The public trust as a legal concept exists in several different forms. In its most familiar setting it is a common law (judicially developed) concept drawn from Roman Law that recognizes a public right in navigable waters and the lands under them, and sometimes in the seashore. This doctrine has been widely adopted in the United States and is implemented independently by each State of the Union, and not as a matter of federal law. This judicially fashioned and implemented historical trust has never been understood to apply to the federal lands (1970; 1980).

Though it has not been authoritatively settled by the U.S. Supreme Court, the general understanding is that the United States_insofar as the federal lands are concerned_has only those obligations that it imposes upon itself by statute, or by regulation or policy pursuant to statutory authorization. Thus, Congress may (and sometimes does) determine that certain of its resources are held in public trust. It then constitutes the United States as a trustee of those resources and determines the scope and content of its trust obligation. It has recognized itself as a trustee in some statutes, sometimes explicitly, sometimes implicitly (that is, without using the term trust or public trust in so many words). The important point is that courts look to federal statutes and regulations, and not to common law principles, to determine the presence or absence of a trust obligation governing the federal lands, and to the scope of any such obligation.

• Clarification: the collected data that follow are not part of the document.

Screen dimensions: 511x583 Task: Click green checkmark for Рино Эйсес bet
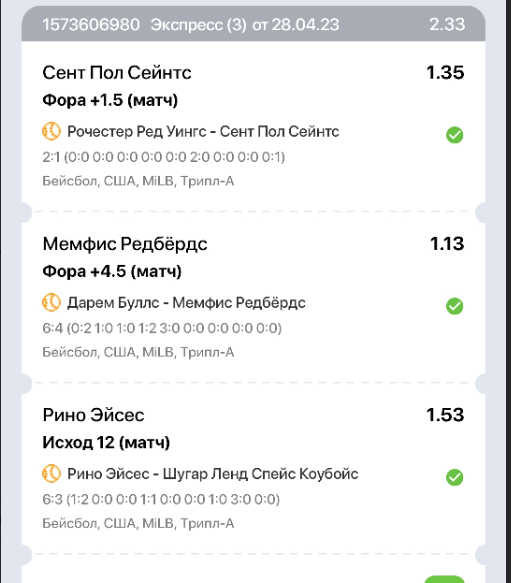(454, 477)
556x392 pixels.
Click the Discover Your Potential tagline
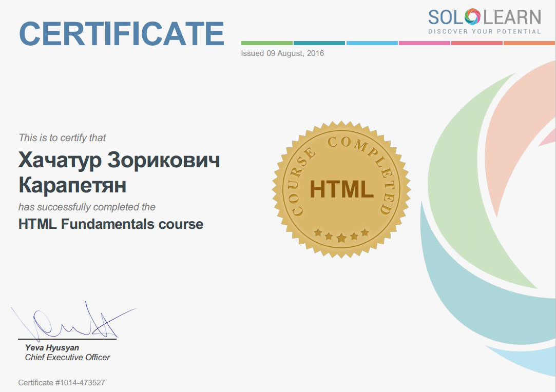pos(484,32)
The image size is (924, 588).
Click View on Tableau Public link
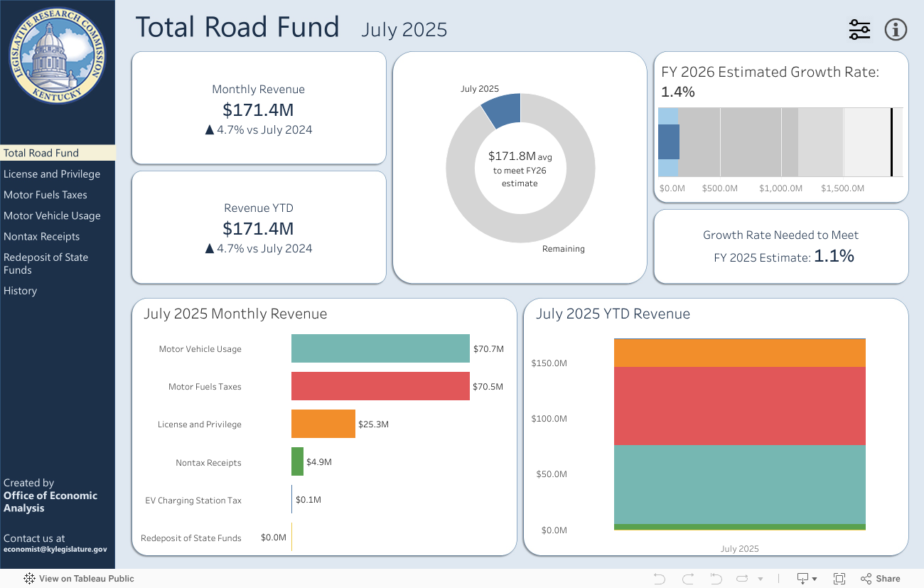coord(86,579)
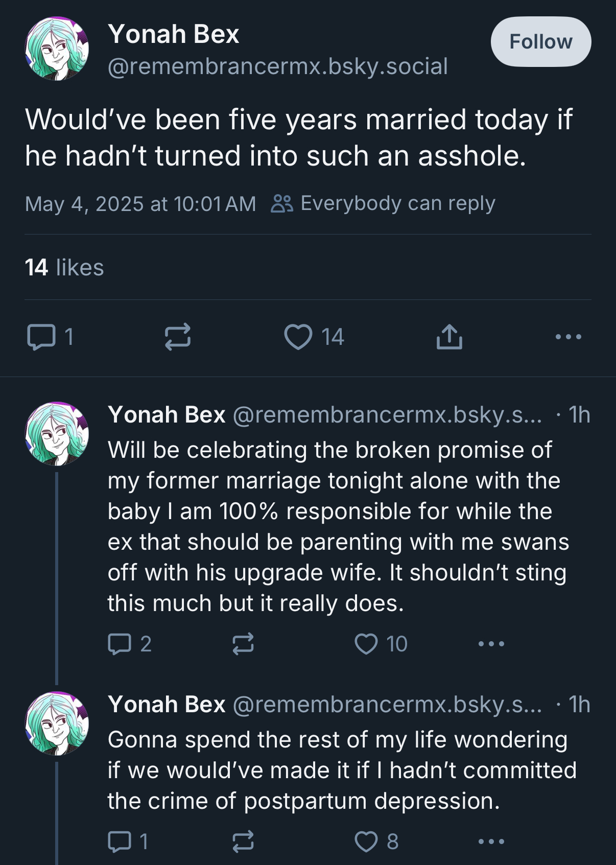Open more options on 'broken promise' reply

pos(491,644)
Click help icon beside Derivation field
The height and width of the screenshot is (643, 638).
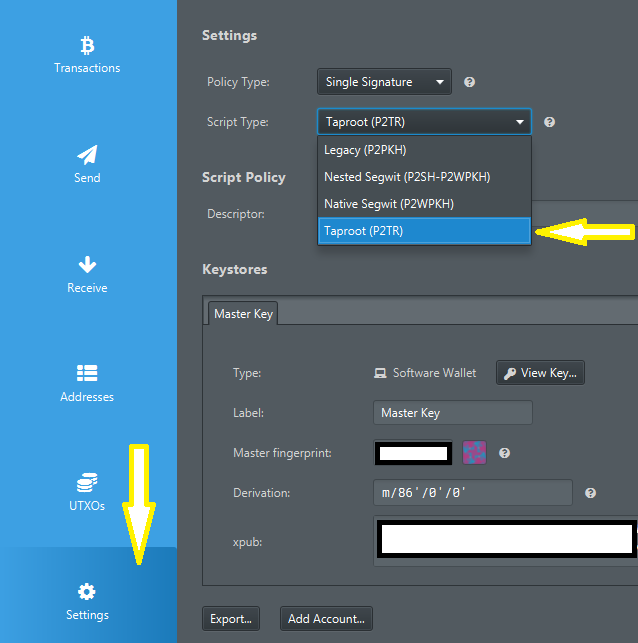pyautogui.click(x=590, y=493)
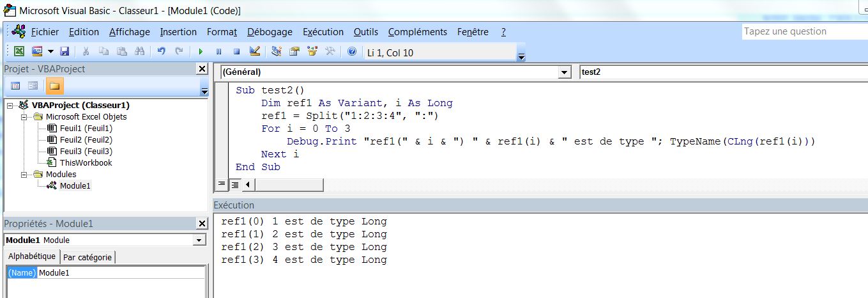Undo the last action with the undo arrow

pos(162,52)
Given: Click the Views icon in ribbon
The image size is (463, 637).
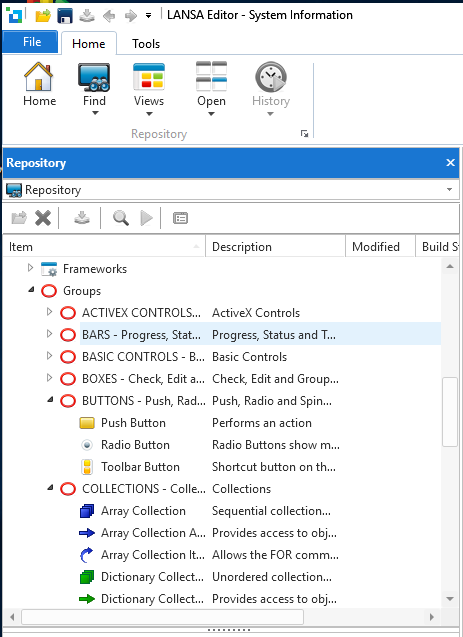Looking at the screenshot, I should (149, 76).
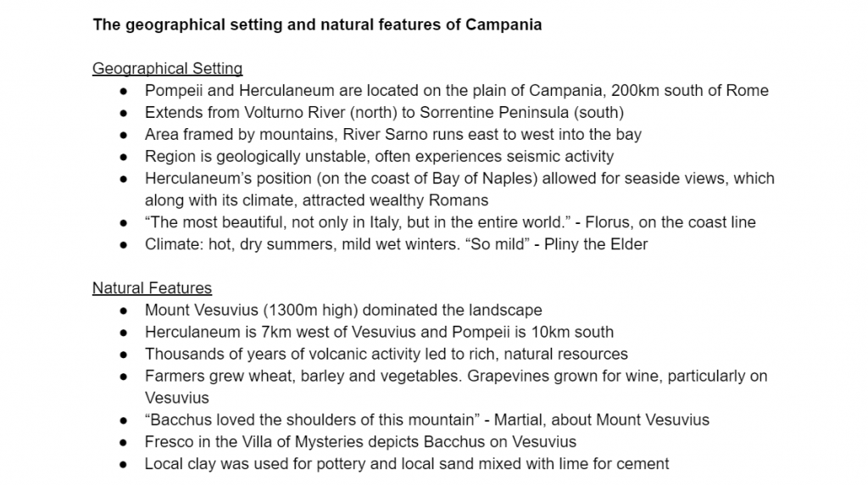Click the underlined 'Natural Features' heading
This screenshot has width=868, height=486.
point(152,288)
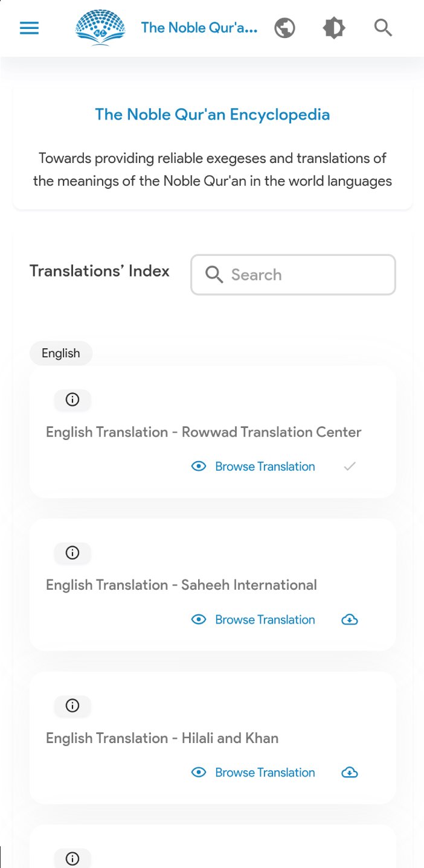Open the globe language selector

click(284, 28)
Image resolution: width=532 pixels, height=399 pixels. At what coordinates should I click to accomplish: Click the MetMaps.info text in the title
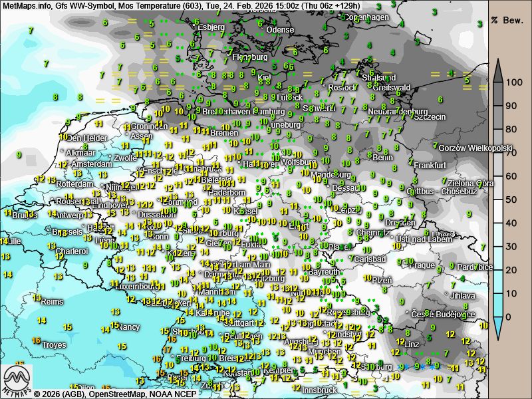[27, 5]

There is no general statute governing protection of paleontological resources on the federal lands (1987;1994) as there is for archeological resources under the Archeological Resources Protection Act, known as ARPA (1979). ARPA expressly excludes paleontological remains from its coverage, except those associated with archeological sites. There are, however, some statutes that explicitly provide fossils protection in various specific settings (1975;1980a; 1988; 1994a). In addition, Congress has provided for fossil protection in various areas, such as the Florissant Fossil Beds National Monument in Colorado (1969), Fossil Butte National Monument in Wyoming (1972) and Agate Fossil Beds National Monument in Nebraska (1969a) by bringing those areas under the jurisdiction of the National Park Service and thereby (1970a) under the protection afforded by the National Park Service Organic Act, and the Regulations and Management Policies of the Park Service (1916; 2001; 2001a). Federal laws of broad application, such as the Federal Land Policy and Management Act (1976), which governs the public lands managed by the Bureau of Land Management, can provide implicit protection for fossils through provisions that call for the public lands to be managed in a manner that protects the quality of scientific, historical, archeological and other values . Statutes such as these authorize the promulgation of administrative directions providing detailed protection and management of fossil resources on public lands. Among the regulatory protections provided are provisions that collections shall be deposited in public museums and must be accessible to the public (2001b).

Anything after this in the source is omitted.